Une équipe de chercheurs de l’Université d’Hawaï tire la sonnette d’alarme : l’état de santé de la mère avant même la conception pourrait jouer un rôle décisif dans le développement neurologique des enfants. Dans une étude publiée dans la revue Cells, les scientifiques ont démontré que l’obésité maternelle avant la grossesse suffit, à elle seule, à provoquer chez la souris des troubles du comportement évoquant l’autisme chez la descendance mâle.

En utilisant un protocole strict basé sur la fécondation in vitro et le transfert d’embryons, les chercheurs ont isolé l’effet de l’obésité pré-conceptionnelle, sans interférence des facteurs liés à la gestation ou à l’allaitement. Le constat est frappant : les souriceaux mâles issus d’ovocytes provenant de mères obèses présentent une réduction marquée de la sociabilité, des comportements répétitifs et une altération de la communication, sans signes d’anxiété ou de troubles moteurs. Ces anomalies ne sont observées ni chez les femelles, ni lorsque l’obésité est présente uniquement pendant la grossesse.

L’étude révèle un mécanisme précis : une altération épigénétique affectant un gène clé de la plasticité synaptique, Homer1. Une modification de la méthylation dans certaines régions du cerveau entraîne une suractivation de l’isoforme Homer1a, connue pour perturber les connexions neuronales. En d’autres termes, le « programme » épigénétique de l’ovocyte, façonné par l’état métabolique de la mère avant la fécondation, peut laisser une empreinte durable sur le cerveau de l’enfant à naître.
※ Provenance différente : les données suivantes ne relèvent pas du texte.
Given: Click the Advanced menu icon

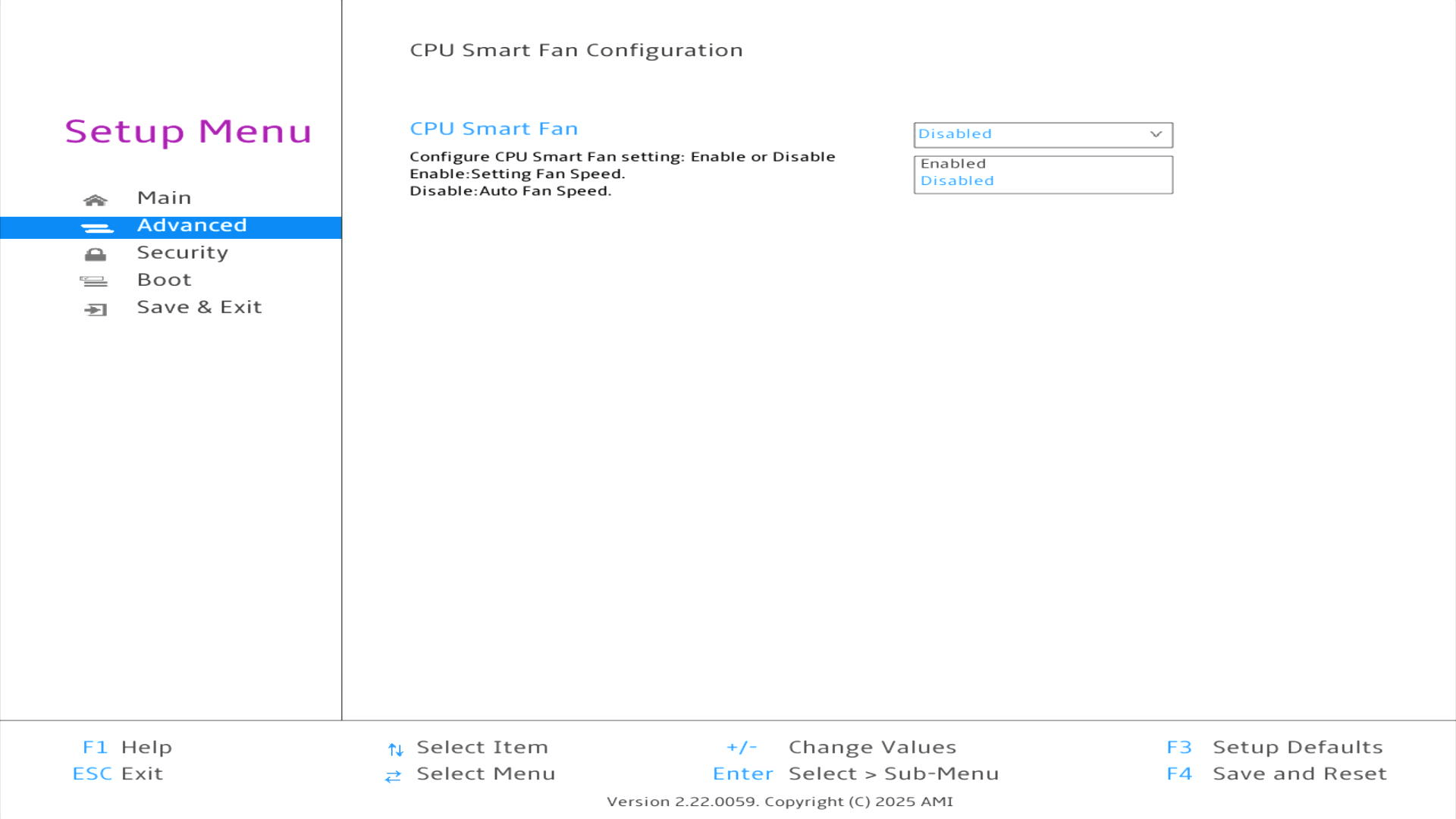Looking at the screenshot, I should (96, 228).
Cette recherche renforce une idée encore trop peu prise en compte : la préparation à la maternité ne commence pas au premier trimestre de grossesse, mais bien avant la conception. L’alimentation, le poids, et l’équilibre métabolique des futures mères pourraient influencer silencieusement la trajectoire neurodéveloppementale de leurs enfants, bien avant leur venue au monde.